Goal 1: Eradicate extreme poverty and hunger: Improving agricultural productivity not only increases the amount of food available in poor countries, it stimulates economic growth by creating jobs, both on- and off-farm, which raise people’s incomes and enable them to purchase food.
Goal 2: Achieve universal primary education: By raising incomes, agricultural growth enables parents to send children to school rather than to work. Education, particularly for girls, prepares children to take advantage of economic opportunities.
Goal 3: Promote gender equality and empower women: Women play a critical role in agriculture in much of the developing world, especially in sub-Saharan Africa. Throughout the 1990s, roughly 80 percent of the agricultural labor force in the least developed countries was female. This is projected to decline but remain above 70 percent into the next decade.29
Goals 4 & 5: Reduce child mortality and improve maternal health: Increased and diversified agricultural production is one of the most reliable, sustainable interventions to improve nutrition and reduce child malnutrition and mortality.30 More children die before the age of five in rural areas than in urban ones. About half of these deaths are due to malnutrition.
Goal 6: Combat HIV/AIDS, malaria, and other diseases: When people with HIV lack sufficient food and proper nutrition, they develop AIDS more rapidly.31 The agricultural sector in developing countries can help by generating income to purchase food and increasing the availability of nutritious food.

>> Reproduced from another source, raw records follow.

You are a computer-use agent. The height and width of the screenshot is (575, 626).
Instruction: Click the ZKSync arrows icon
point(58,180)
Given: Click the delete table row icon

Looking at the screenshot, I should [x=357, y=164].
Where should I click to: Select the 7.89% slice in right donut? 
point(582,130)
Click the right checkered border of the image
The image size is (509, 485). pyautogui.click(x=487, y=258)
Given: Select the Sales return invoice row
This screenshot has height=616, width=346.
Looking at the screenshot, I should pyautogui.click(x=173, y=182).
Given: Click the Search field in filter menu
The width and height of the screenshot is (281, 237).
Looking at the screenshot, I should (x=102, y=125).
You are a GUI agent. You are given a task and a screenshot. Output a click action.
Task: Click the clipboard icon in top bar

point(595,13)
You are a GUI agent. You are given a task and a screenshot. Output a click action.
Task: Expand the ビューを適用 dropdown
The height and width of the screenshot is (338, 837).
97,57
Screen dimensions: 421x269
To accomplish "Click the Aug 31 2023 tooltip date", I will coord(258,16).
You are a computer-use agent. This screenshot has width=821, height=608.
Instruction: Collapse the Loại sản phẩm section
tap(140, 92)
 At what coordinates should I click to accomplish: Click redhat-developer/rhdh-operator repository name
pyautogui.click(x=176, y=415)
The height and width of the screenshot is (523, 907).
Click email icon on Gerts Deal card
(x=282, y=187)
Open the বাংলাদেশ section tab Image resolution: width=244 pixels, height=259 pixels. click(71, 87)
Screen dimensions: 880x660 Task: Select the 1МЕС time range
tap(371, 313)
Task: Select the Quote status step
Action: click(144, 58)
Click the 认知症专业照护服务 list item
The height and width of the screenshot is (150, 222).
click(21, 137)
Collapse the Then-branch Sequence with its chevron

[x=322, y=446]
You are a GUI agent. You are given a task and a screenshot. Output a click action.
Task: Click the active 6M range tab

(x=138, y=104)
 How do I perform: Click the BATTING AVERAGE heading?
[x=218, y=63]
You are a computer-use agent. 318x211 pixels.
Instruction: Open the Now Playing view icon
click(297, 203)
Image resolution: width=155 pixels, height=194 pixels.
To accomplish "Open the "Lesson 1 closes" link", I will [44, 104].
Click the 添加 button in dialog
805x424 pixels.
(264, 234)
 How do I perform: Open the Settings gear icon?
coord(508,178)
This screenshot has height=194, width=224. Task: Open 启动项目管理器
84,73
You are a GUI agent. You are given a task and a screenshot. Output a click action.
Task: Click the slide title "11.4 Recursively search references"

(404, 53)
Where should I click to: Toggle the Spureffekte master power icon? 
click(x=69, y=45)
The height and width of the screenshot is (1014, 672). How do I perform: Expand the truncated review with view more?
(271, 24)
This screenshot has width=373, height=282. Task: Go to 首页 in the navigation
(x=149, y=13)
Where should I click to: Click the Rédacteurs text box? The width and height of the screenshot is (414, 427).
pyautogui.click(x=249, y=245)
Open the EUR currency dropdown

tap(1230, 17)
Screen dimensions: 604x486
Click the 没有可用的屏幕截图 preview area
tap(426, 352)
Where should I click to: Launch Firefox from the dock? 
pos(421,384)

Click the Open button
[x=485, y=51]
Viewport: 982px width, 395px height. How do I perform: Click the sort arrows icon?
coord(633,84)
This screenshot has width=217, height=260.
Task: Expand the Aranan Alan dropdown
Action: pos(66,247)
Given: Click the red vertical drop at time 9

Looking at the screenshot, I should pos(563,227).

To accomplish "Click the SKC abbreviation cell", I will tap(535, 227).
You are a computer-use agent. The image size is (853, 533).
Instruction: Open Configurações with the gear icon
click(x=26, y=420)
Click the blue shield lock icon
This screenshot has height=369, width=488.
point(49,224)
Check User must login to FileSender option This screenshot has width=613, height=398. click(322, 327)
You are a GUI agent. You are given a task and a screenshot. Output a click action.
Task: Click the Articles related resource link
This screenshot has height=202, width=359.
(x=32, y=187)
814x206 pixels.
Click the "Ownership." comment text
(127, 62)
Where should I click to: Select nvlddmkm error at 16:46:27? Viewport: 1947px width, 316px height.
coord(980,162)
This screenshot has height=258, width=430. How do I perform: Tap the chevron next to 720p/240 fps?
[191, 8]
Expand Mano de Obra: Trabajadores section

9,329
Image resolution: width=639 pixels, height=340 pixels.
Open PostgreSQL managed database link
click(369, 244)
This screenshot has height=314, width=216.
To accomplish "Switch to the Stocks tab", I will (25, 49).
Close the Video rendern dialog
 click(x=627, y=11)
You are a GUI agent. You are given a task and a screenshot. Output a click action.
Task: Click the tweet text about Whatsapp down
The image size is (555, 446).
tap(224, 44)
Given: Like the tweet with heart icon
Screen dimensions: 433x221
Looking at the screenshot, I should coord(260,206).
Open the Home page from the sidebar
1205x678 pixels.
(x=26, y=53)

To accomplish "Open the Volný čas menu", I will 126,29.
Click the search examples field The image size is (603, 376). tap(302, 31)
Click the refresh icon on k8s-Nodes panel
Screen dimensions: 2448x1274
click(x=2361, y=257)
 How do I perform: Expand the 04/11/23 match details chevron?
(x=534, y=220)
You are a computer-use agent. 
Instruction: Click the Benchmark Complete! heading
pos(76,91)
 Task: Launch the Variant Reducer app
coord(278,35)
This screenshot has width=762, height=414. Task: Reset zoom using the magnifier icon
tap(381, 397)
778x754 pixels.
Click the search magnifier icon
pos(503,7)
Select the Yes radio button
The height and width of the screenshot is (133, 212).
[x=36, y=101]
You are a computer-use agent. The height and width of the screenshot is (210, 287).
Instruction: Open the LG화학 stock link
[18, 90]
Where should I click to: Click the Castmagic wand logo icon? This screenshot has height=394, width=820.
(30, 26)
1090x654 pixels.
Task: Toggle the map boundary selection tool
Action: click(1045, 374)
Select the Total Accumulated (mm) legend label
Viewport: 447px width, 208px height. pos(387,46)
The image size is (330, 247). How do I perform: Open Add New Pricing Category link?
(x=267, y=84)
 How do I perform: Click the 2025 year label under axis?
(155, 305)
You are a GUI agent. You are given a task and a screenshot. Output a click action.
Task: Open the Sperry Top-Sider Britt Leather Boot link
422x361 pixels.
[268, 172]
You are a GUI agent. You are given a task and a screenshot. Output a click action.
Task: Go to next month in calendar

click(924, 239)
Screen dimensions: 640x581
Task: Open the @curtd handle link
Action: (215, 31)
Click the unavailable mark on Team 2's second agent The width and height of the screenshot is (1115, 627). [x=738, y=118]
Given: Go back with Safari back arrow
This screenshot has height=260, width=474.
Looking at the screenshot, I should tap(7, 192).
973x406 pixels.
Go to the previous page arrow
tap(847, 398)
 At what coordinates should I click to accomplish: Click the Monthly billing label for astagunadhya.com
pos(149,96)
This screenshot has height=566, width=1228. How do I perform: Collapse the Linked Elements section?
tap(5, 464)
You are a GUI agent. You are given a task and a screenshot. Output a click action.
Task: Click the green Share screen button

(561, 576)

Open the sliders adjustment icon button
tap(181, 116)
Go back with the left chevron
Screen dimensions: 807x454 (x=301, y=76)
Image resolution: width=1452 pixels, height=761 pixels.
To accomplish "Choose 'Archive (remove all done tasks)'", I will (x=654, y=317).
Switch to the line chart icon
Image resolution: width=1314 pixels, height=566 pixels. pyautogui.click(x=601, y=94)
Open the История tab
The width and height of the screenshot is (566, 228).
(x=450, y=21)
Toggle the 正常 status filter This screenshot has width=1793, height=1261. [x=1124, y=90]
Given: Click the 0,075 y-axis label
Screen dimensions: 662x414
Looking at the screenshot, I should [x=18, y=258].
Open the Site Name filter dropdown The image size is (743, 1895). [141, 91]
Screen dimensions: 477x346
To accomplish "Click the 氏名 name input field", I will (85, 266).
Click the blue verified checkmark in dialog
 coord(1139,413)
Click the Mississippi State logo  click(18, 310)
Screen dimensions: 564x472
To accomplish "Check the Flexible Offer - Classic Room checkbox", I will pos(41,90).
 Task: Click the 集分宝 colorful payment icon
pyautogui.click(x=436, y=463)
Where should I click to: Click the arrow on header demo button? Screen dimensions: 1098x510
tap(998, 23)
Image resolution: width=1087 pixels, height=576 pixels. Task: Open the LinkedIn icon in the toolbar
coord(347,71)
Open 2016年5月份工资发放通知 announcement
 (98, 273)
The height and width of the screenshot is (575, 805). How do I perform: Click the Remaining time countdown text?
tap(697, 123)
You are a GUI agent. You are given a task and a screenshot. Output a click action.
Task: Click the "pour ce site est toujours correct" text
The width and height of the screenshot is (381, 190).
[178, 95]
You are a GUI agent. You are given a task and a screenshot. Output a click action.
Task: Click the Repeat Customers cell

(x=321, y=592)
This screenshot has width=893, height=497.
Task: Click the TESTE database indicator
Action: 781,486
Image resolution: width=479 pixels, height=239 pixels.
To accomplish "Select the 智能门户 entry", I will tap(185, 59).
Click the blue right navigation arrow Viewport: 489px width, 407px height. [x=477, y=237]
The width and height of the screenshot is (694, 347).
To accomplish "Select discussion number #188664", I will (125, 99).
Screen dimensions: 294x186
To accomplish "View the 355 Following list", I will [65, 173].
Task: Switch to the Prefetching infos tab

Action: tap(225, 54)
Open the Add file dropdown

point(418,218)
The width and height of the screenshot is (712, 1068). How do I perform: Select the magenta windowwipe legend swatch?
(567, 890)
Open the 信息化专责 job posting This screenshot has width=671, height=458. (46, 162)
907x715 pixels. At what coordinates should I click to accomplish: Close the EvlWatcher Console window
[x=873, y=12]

Goal 7: Ensure environmental sustainability: Agricultural practices that increase productivity may also cause damage to the environment—deforestation, farming on marginal lands, overgrazing. Overuse and misuse of agricultural chemicals can pollute surface and groundwater supplies and leave dangerously high residues in food. Increasing investment in sustainable farming methods can reduce agriculture’s large environmental footprint.
Goal 8: Develop a global partnership for development: Many domestic agricultural policies in rich countries hurt poor countries. Agricultural protectionism in rich countries continues unabated despite agreements to bring agriculture within the purview of the World Trade Organization.